Incommensurate quantum magnet based on 4f-electron in a zigzag spin-1/2 chain of YbCuS$_2$

TL;DR

This study reveals an incommensurate elliptic helical magnetic structure in YbCuS2, a rare-earth zigzag chain magnet, combining neutron diffraction experiments with theoretical modeling to understand its quantum magnetic properties.

Contribution

It reports the discovery of an incommensurate magnetic order in YbCuS2 and links experimental findings with theoretical models to explain its quantum magnetic behavior.

Findings

Incommensurate elliptic helical magnetic structure observed.

Magnetic moments are smaller than expected for Yb$^{3+}$ ground state.
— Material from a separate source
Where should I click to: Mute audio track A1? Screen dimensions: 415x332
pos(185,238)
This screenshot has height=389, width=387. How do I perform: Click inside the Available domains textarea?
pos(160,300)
Field-induced up-up-down magnetic order at 7.5 T.

Abstract

We performed high-resolution powder neutron diffraction experiments and discovered an elliptic helical incommensurate magnetic structure in the semiconducting rare-earth magnet YbCuS2, featuring effective spin-1/2 Yb$^{3+}$ ions that form a zigzag chain. Upon cooling the sample to 0.2 K, we observed very weak magnetic peaks indexed with an incommensurate propagation vector k = [0, 0.305, 0] along the zigzag chain. The magnitude of the magnetic moment is at least one-third smaller than the expected value for the Yb$^{3+}$ Kramers doublet ground state. In an applied magnetic field, up-up-down magnetic order was observed at 7.5 T, characterized by diffraction peaks indexed with k = [0, 1/3, 0] and substantial uniform magnetic components. These observations agree well with theoretical calculations based on the density matrix renormalization group for a zigzag spin-1/2 model with isotropic Heisenberg interactions and off-diagonal symmetric $\Gamma$-type exchange interactions derived from material parameters. The theory elucidates the quantum mechanical nature of the incommensurate magnetism as remnant off-diagonal spin correlations in a nematic dimer-singlet state.